#### EXCERPTED RECORDS ####

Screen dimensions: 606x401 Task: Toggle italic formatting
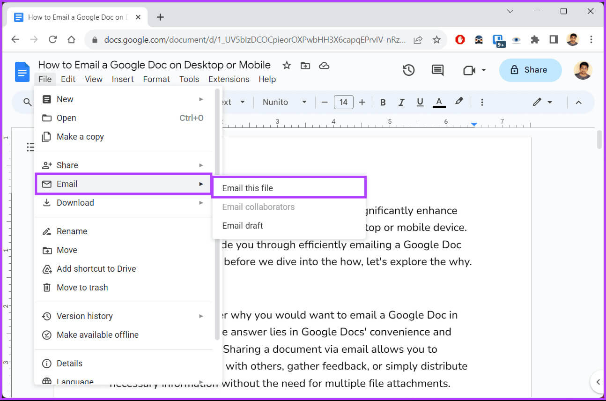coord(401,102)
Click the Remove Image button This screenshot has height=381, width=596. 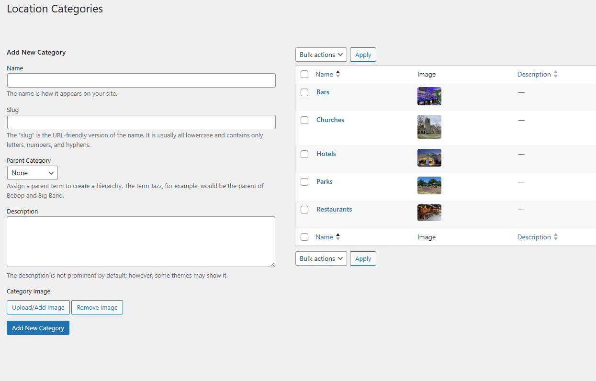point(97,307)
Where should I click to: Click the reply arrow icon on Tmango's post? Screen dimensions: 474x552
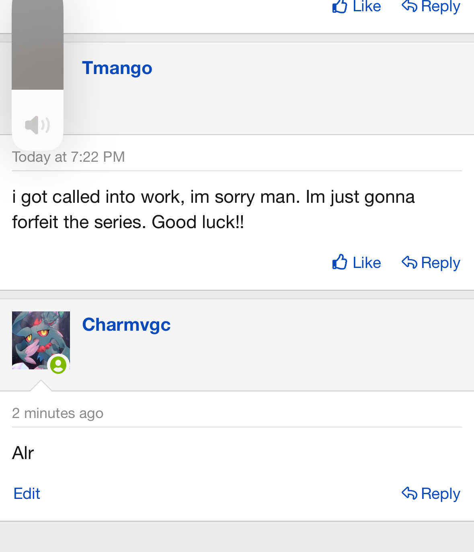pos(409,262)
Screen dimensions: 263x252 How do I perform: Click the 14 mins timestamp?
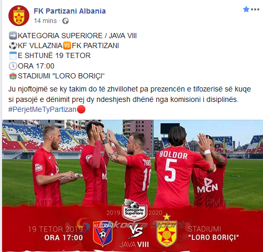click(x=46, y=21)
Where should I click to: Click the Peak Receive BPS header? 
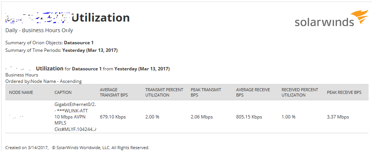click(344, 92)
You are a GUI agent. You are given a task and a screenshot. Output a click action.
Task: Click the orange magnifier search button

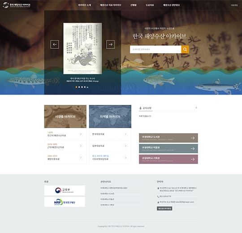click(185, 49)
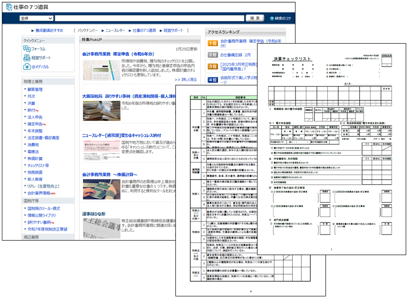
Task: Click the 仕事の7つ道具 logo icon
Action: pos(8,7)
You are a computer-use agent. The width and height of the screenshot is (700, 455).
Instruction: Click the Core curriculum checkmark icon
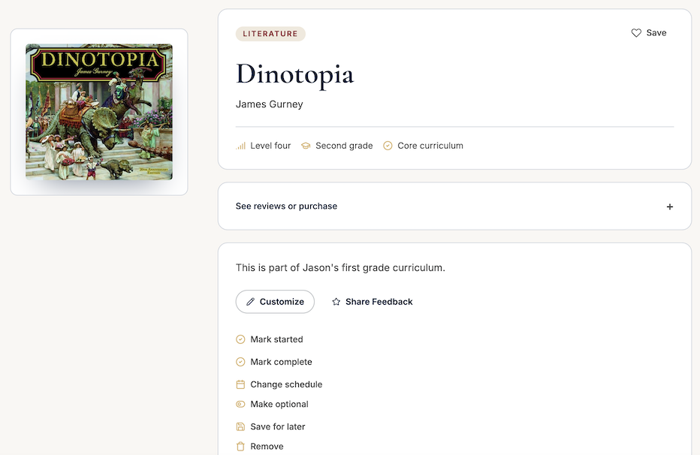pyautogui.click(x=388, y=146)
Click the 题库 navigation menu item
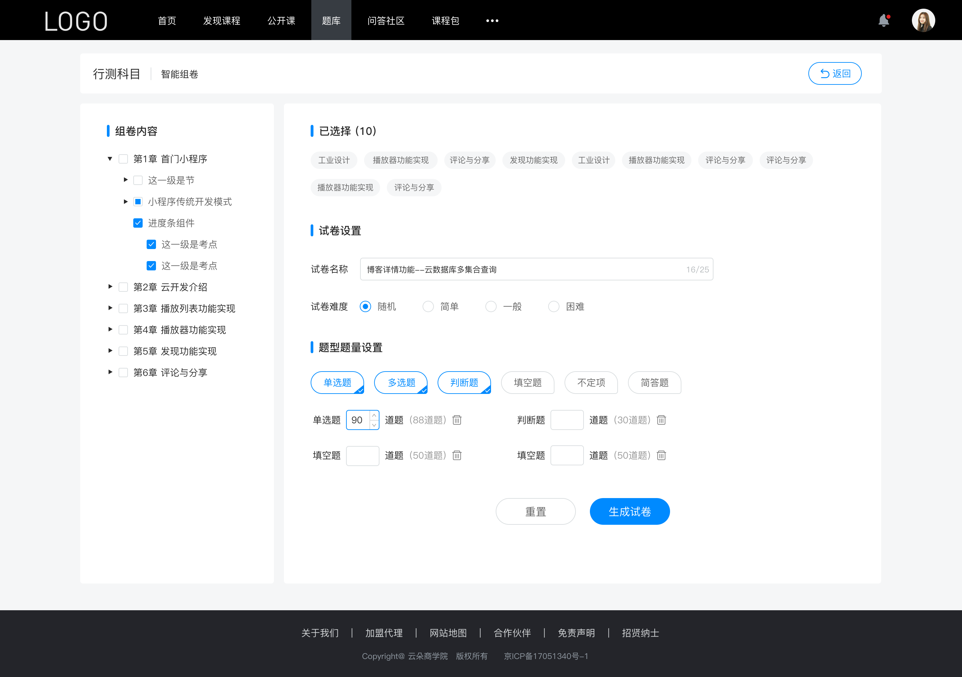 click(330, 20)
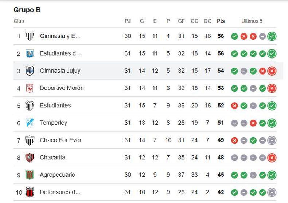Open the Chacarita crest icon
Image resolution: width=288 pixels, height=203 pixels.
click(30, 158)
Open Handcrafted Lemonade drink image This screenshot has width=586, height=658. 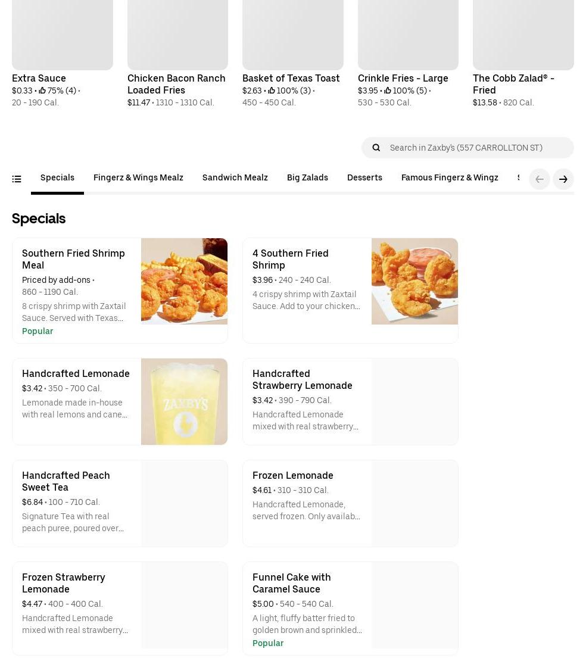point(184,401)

####

Go through the material above, and wherever a line holds the word "agent", copy it.

You are a GUI agent. You are given a task and a screenshot. Output a click action.
You are a computer-use agent. The width and height of the screenshot is (700, 455).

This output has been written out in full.